Gerry Ellis - September 16, 2006 - Mantadia National Park

The most virgin of all the rainforest remaining in the area of Perinet is in Mantadia National Park. The boundary is only 1.5 miles from the very comfortable lodge Vakona ($85 room & board/day), but it’s a further 8 miles deeper into the forest where the trailheads begin the search for the lemurs and sifakas.

Searching for mammals of any kind in the tropical rainforest is problematic—it’s dark, shadowy, and the creatures you are usually after are agile, camouflaged, and skilled at not being seen as they slip away silently. Malagasy rainforests are no different in many respects, but one—lemurs are often as curious as shy. You are just as likely to bump into a lemur that approaches you as one that will spring away across the tree tops. Today we got lucky, really lucky! Red-bellied lemurs that seemed as fascinated by us, for a few minutes, as we were by them. The two photos above are the result. Created at ISO 400, f/4 at 1/100th sec. with a 200mm.

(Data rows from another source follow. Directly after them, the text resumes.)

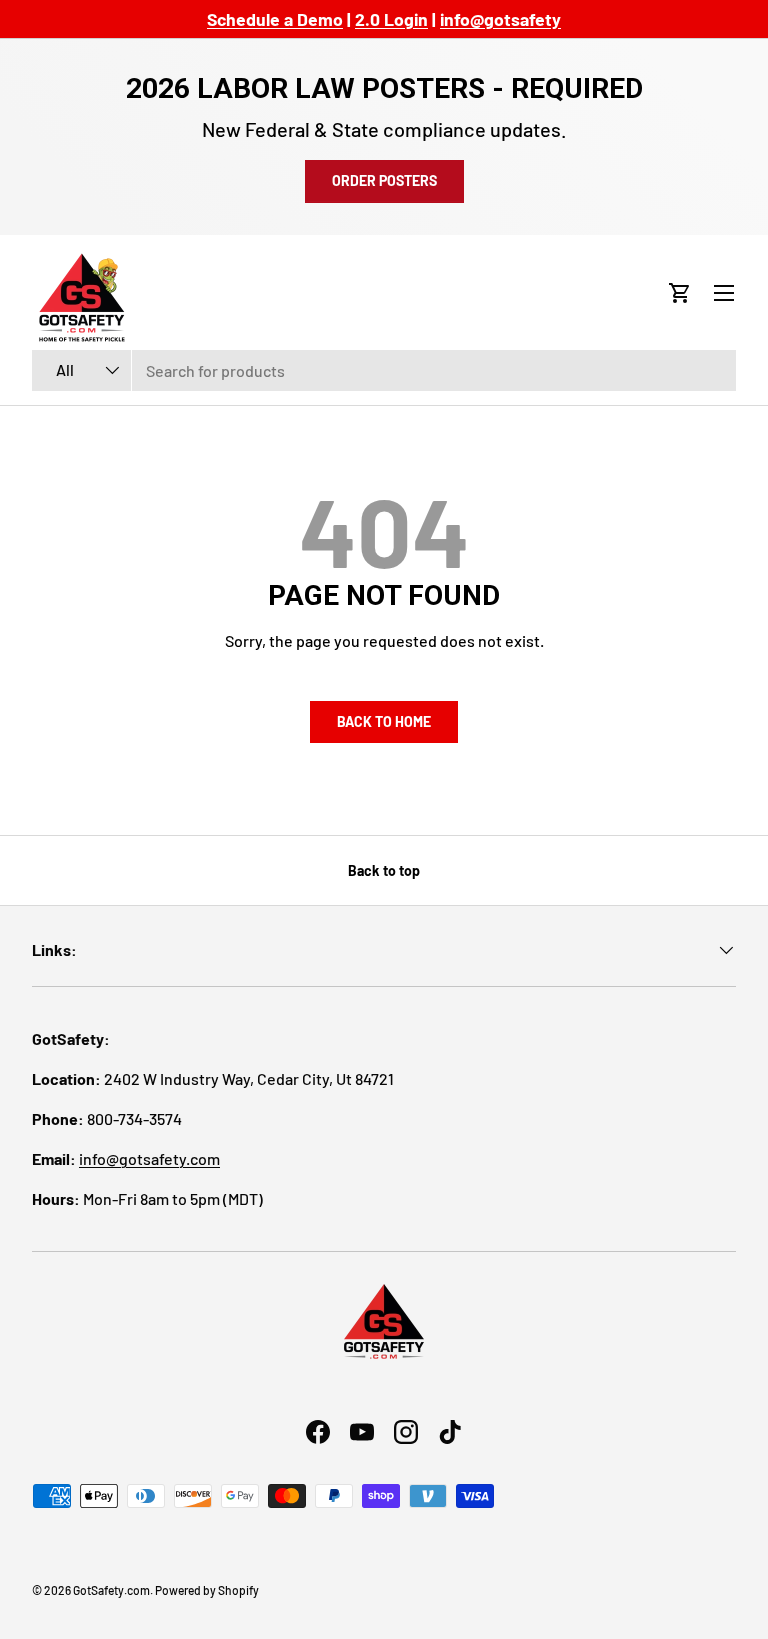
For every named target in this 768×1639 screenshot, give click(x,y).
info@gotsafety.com (149, 1158)
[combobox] (384, 370)
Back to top (384, 870)
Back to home (384, 721)
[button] (680, 293)
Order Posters (384, 180)
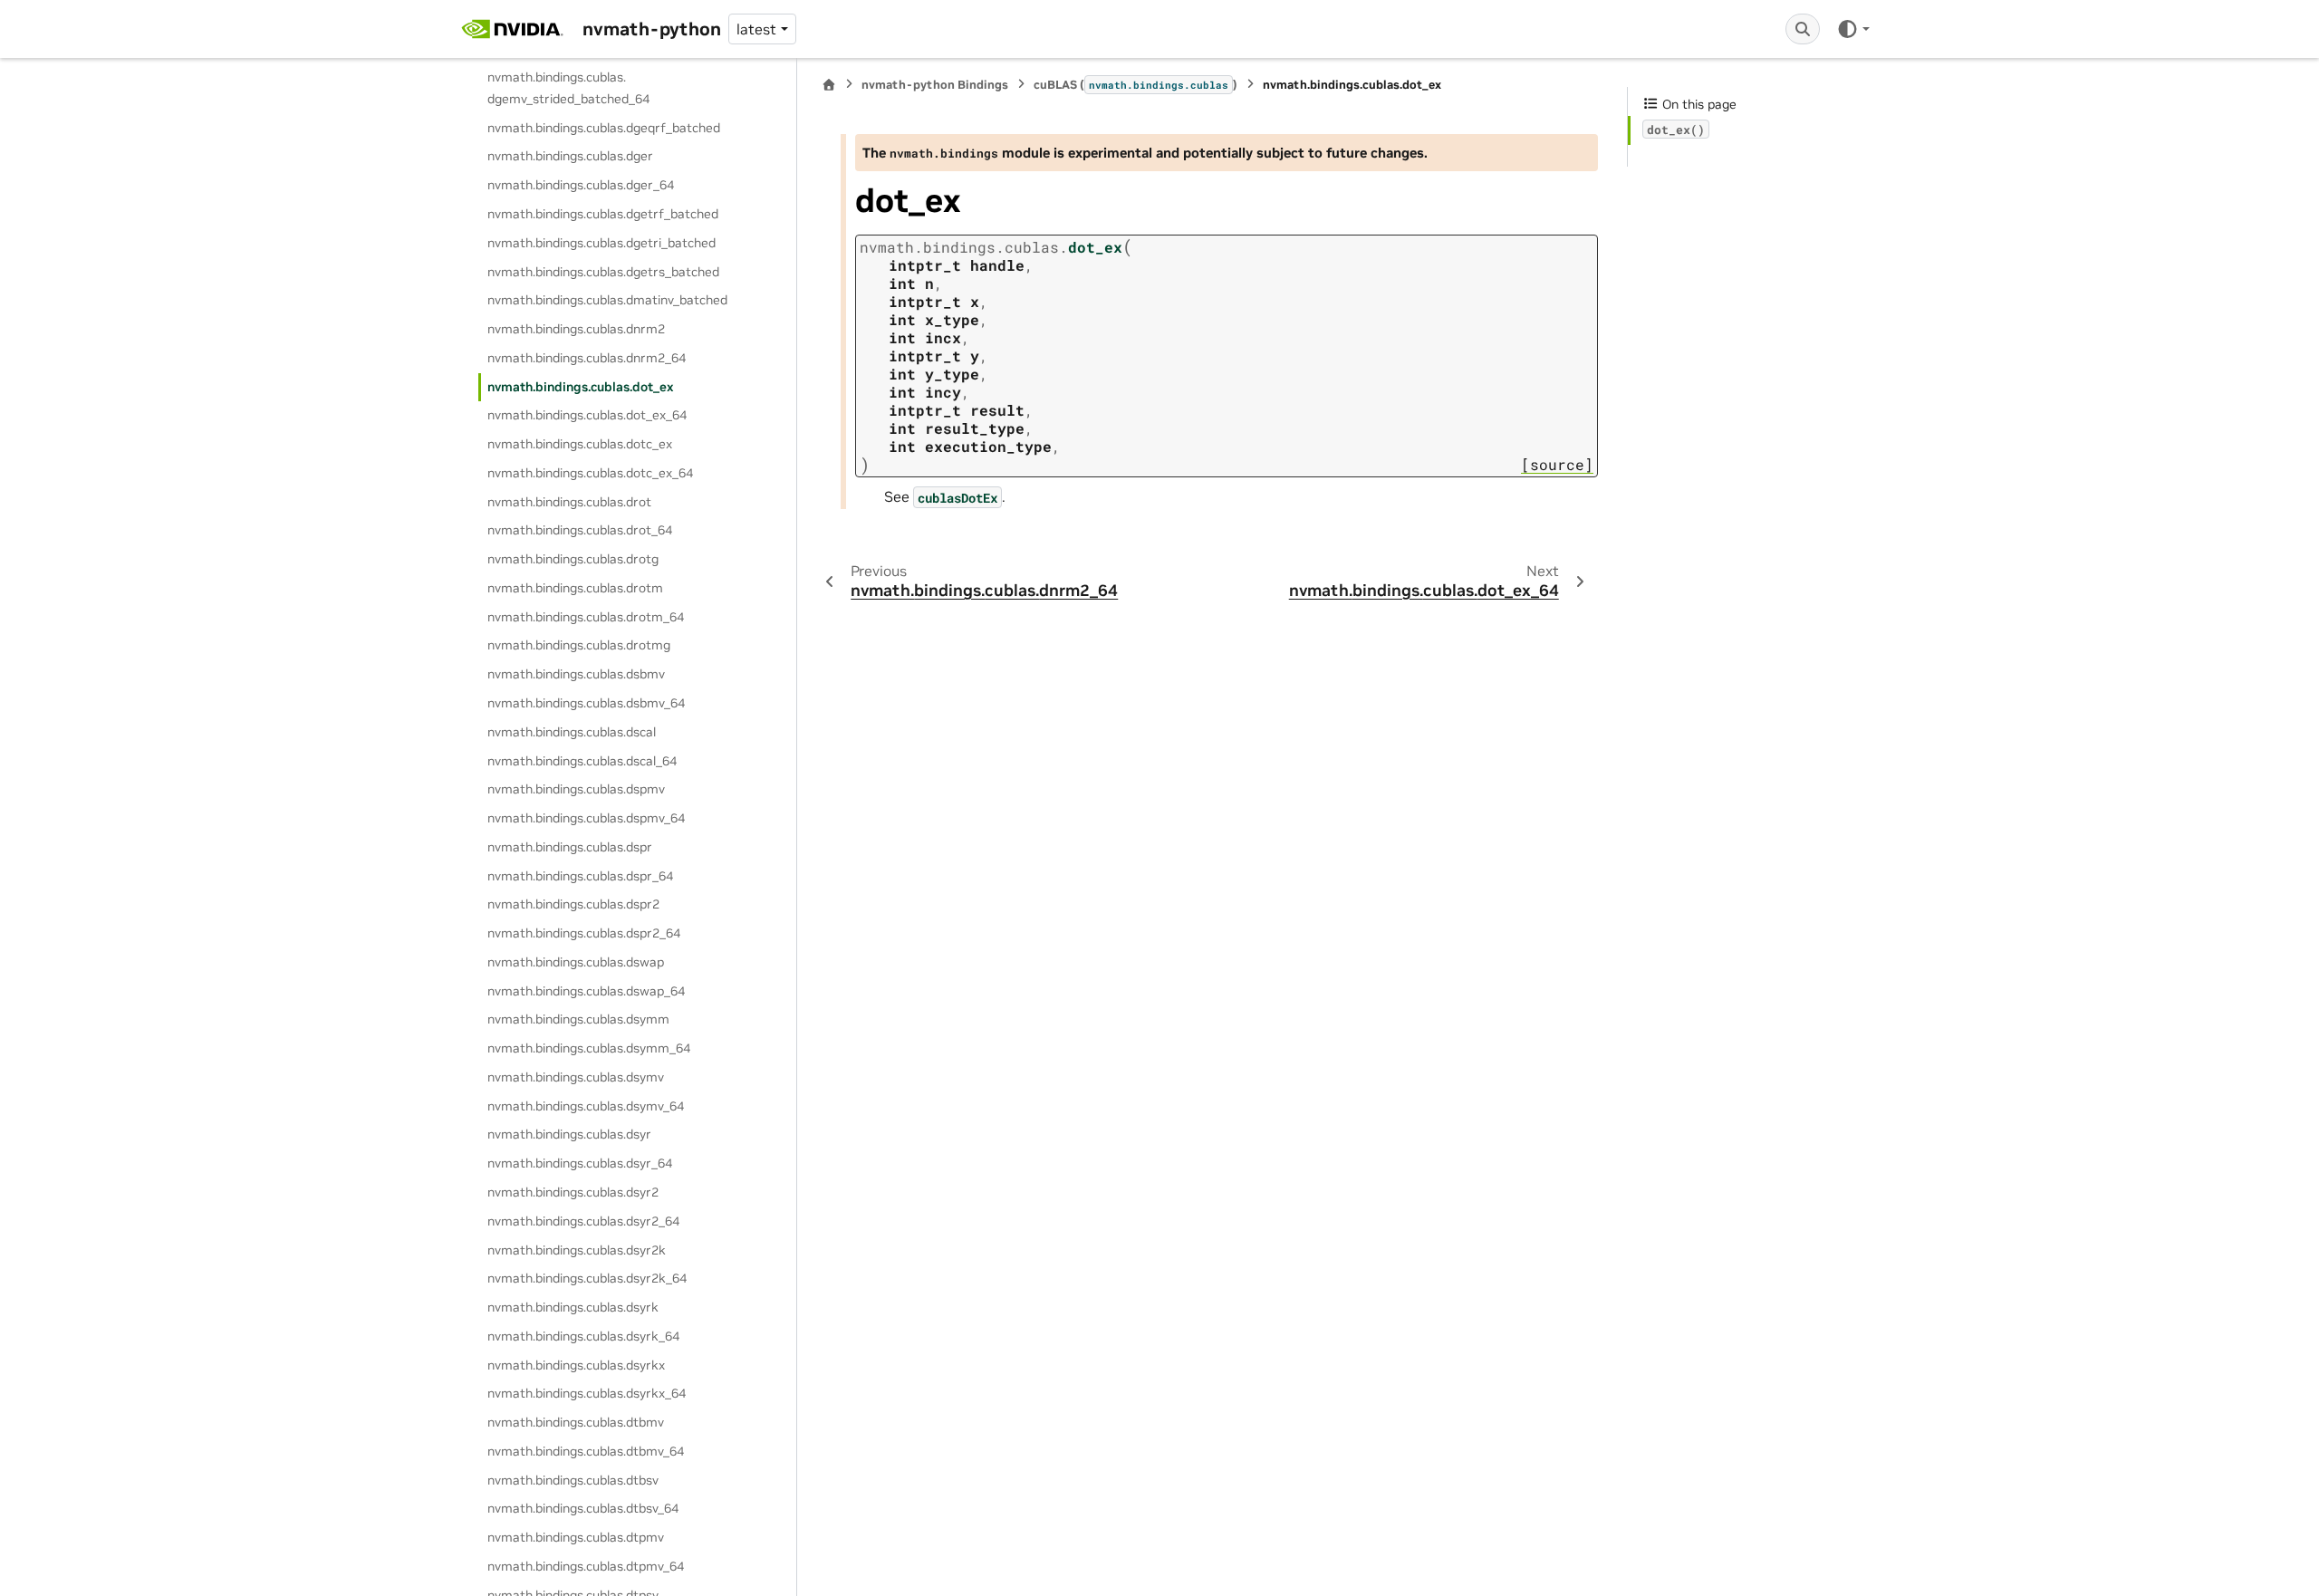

The above Diadem Sifakas photos are representative of the difficulty and reward of photographing very mobile arboreal mammals in the tropical rainforest. The first photo illustrates the typical view one gets—Diadems feed at the very top of the highest trees and offer little to work with without incredible patience. The next two photos were created at ISO 320, at 200mm. Photo #1 at 1/100th sec. at f/3.5, the photo #2 at 1/100th at f/2.8 The last is one worth emailing home about. These opportunities came after over two hours of slipping and sliding along muddy hillside trails before we finally caught a break and got up slope from the Sifakas and they obliged by leaping down from their leaf-eating tree-top perches.

The detail from the under-story of the rainforest in Mantadia National Park can be compared to the larger landscape from Nosy Mangabe (island) rainforest created a couple days ago. To create rainforest images that have texture and depth it’s critical to insure layers of green, as well as shapes and textures that the viewers understand to mean rainforest.

Heading out of the rainforest can be a bit of a shock to the visual senses. The rainforests of the world are under tremendous pressure by the poor who continually chew away at these spectacular treasures of biological diversity. On the island of Madagascar it isn’t any different. These last couple of images were from the new peasant farms cleared into the edge of the park boundary at Mantadia and of a young woman with her banana harvest from one of these clearings.